On November 28, Shandong Keyuan Pharmaceutical Co.,Ltd. announced the termination of its major asset restructuring plan to acquire 99.42% equity in Hongjitang Pharmaceutical via share issuance, simultaneously withdrawing its matching fundraising application. This deal, initiated in October 2024 as a crucial step for internal pharmaceutical asset integration within the "Linuo Group," came to an abrupt halt after over a year of progress.

The company attributed the termination to "changes in overall market conditions," emphasizing protection of shareholders' long-term interests. However, market reaction was sharply negative: shares plunged nearly 7% on the first trading day post-announcement, followed by another 4.5% drop the next day.

This termination not only dashes Linuo Group's multi-year industrial synergy vision but also exposes fundamental risks in the创业板-listed pharma company's expansion strategy.

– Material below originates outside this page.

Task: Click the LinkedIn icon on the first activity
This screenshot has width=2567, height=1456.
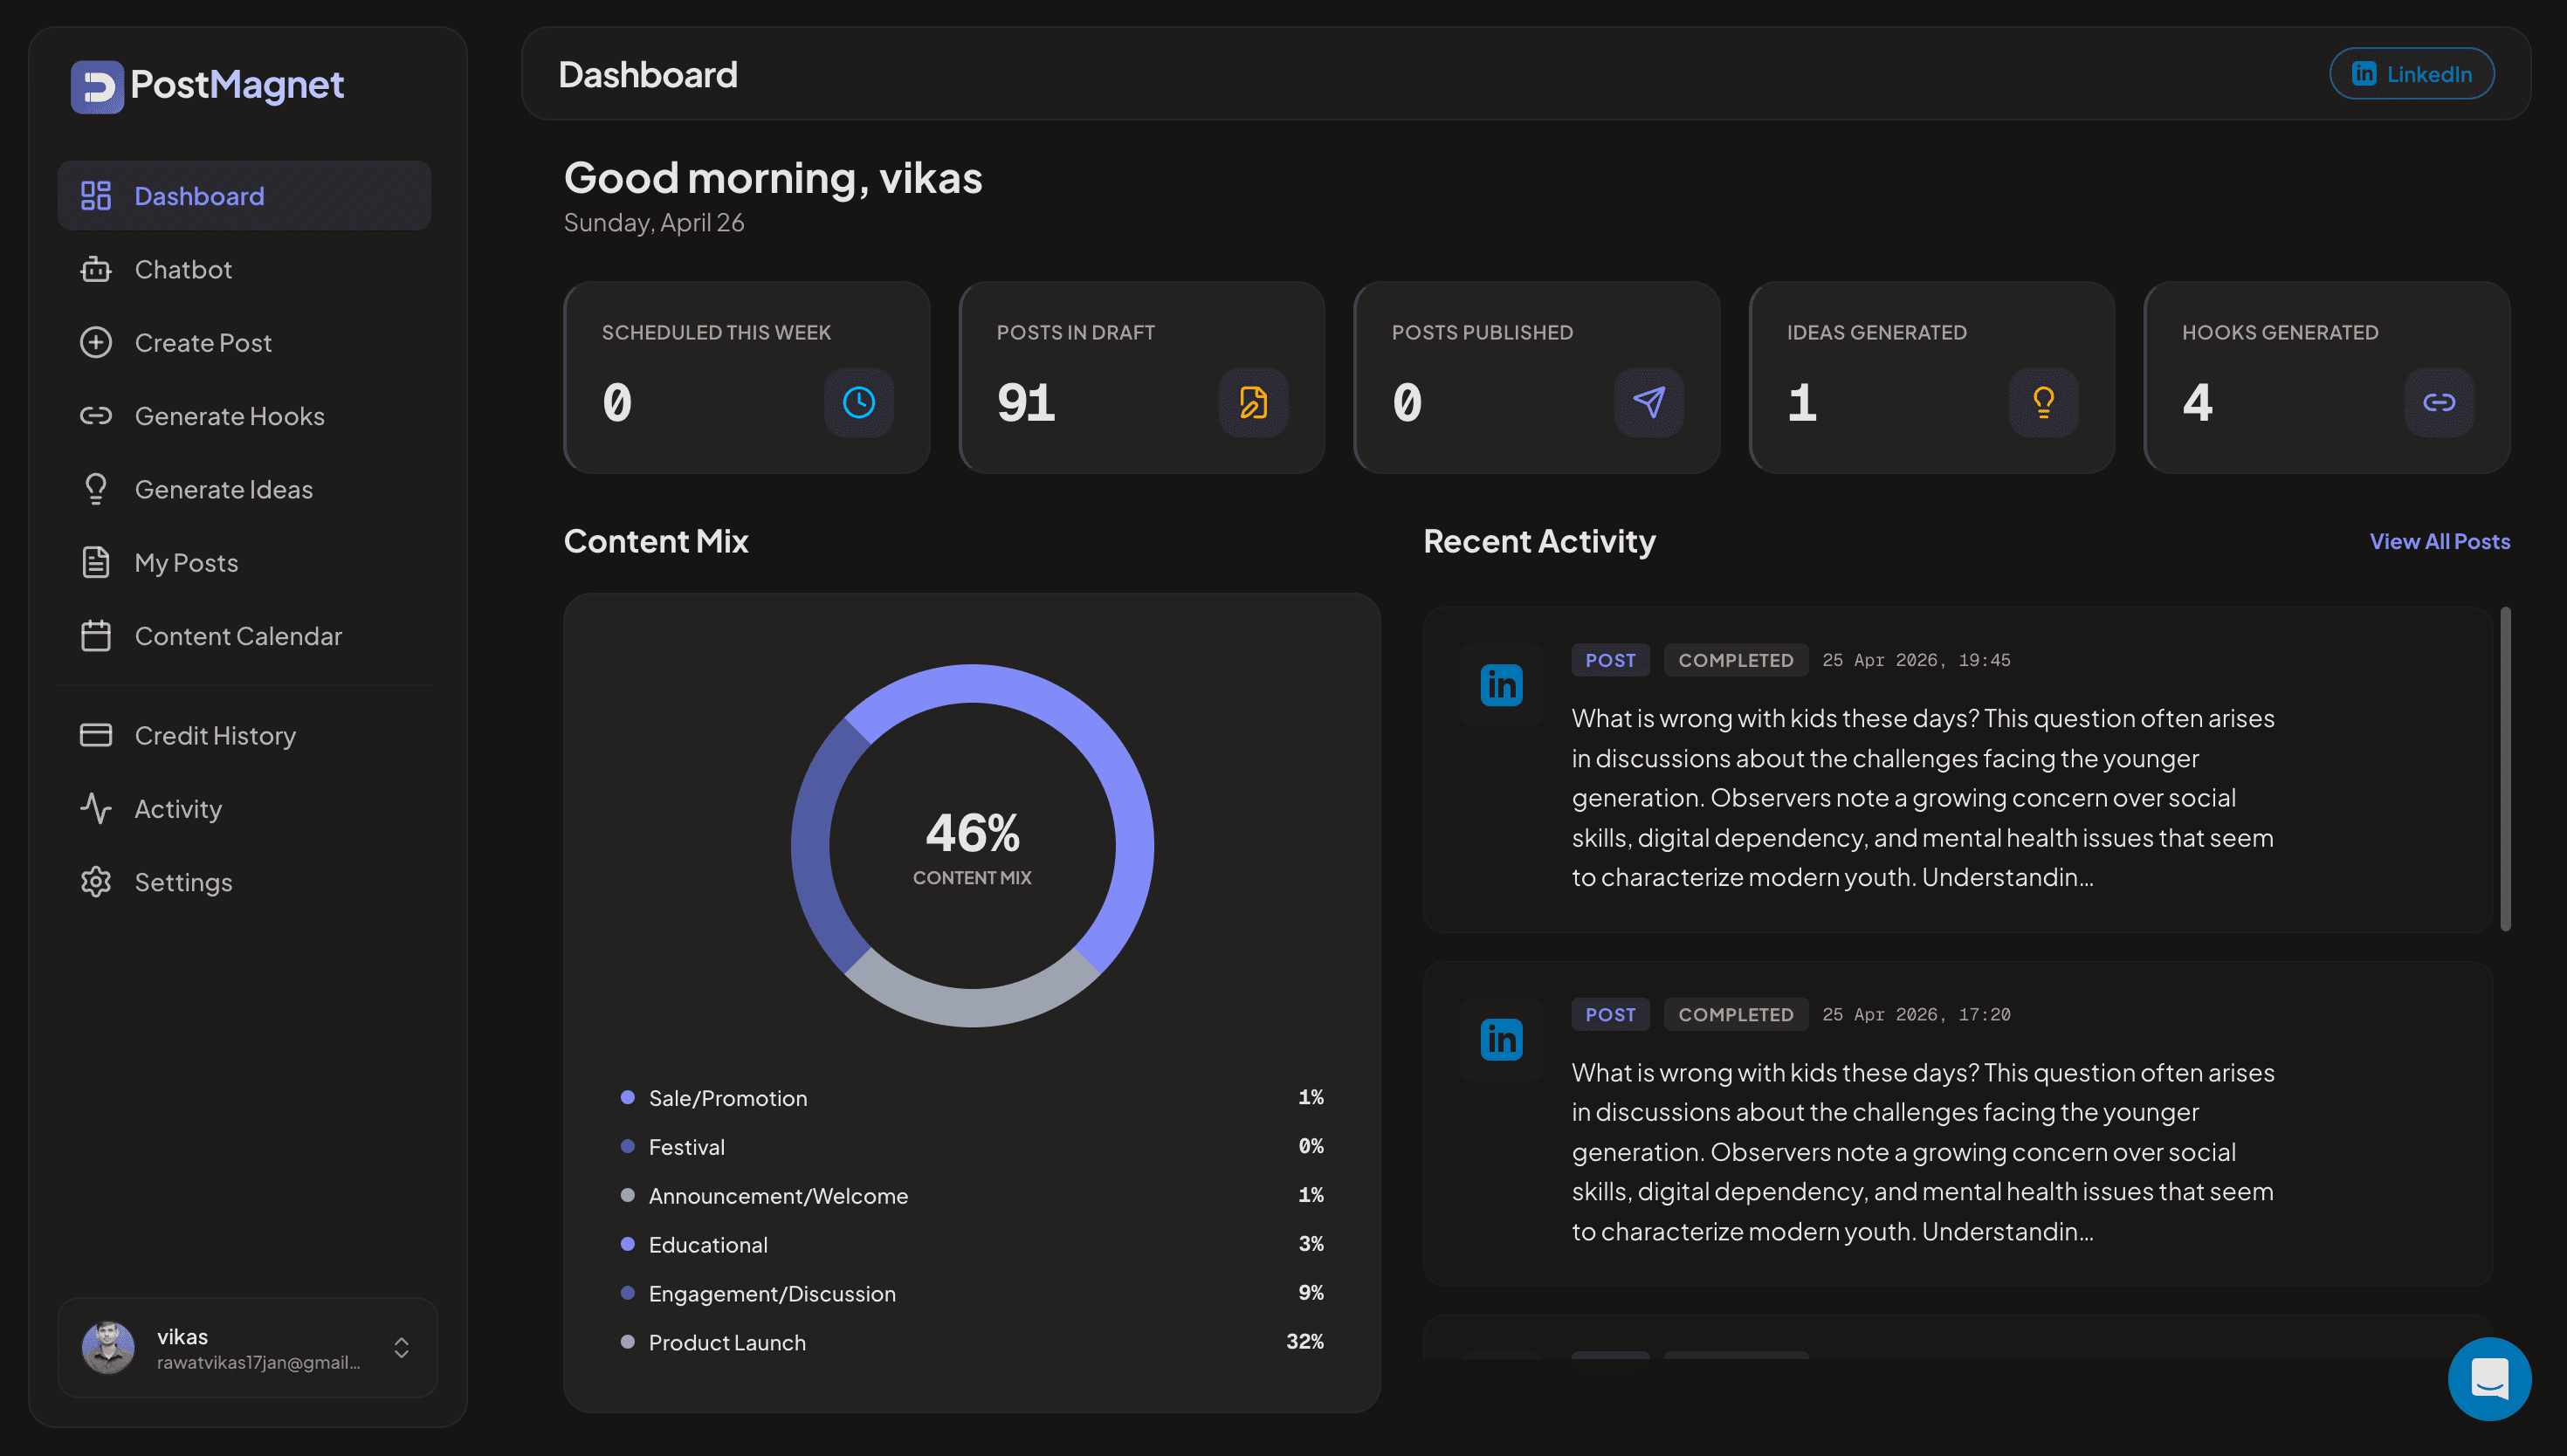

01 Financial Strain: Declining Performance Can't Support Premium Valuation As the acquirer, Keyuan Pharma's profitability has been weakening. Since its 2023 IPO, net profit has consecutively declined: 3% YoY drop in Q1-Q3 2023, 41% plunge in 2024, and 21% decrease in 2025's first three quarters.

Amid this pressure, the proposed RMB 3.581 billion acquisition of Hongjitang—with 60.54% valuation premium—risked significant EPS dilution and heavier financial burdens. Though Hongjitang boasts century-old brand value exceeding RMB 16 billion, its performance commitments only covered revenue targets without profit guarantees, creating risk asymmetry against Keyuan's deteriorating earnings.

02 Related-Party Risks: Questionable "Left-Hand-to-Right-Hand" Deal Structure The acquisition essentially involved Linuo Group's internal restructuring. Both companies are controlled by Jinan's former richest man Gao Yuankun, with 38 Linuo-affiliated parties involved. The share-based payment at RMB 16.7/share and planned RMB 700 million fundraising raised market suspicions about inflated valuation and potential benefit transfers. Notably, Hongjitang's lack of net profit commitments—while compliant—skewed risk allocation toward sellers, undermining deal credibility amid tightening regulatory scrutiny of related-party transactions.

03 Industry Shifts: Cold Reality of Cross-Sector Pharma M&A China's pharmaceutical sector faces structural reforms, with volume-based procurement policies particularly impacting traditional medicine valuations. Though Hongjitang's flagship products like Angong Niuhuang Wan hold market positions, they face pricing pressures. Capital markets have grown wary of "chemical+traditional medicine" mergers after multiple failed synergy cases, challenging the rationale for premium deals.

While the termination caused short-term stock volatility, it likely spared Keyuan from post-M&A valuation hangover, allowing refocus on its core chemical API business. For Linuo Group, this marks a setback in consolidating pharmaceutical assets through listed platforms, leaving Hongjitang's capitalization path uncertain—whether through independent IPO or alternative routes.

For Keyuan Pharma, this episode underscores the urgency to stabilize core operations and improve profitability during industry transformation, proving more critical than external expansion. This unfinished M&A ultimately serves as a case study in pharma expansion logic, related-party risks, and cyclical challenges—where rationality and prudence emerge as paramount virtues when market euphoria fades.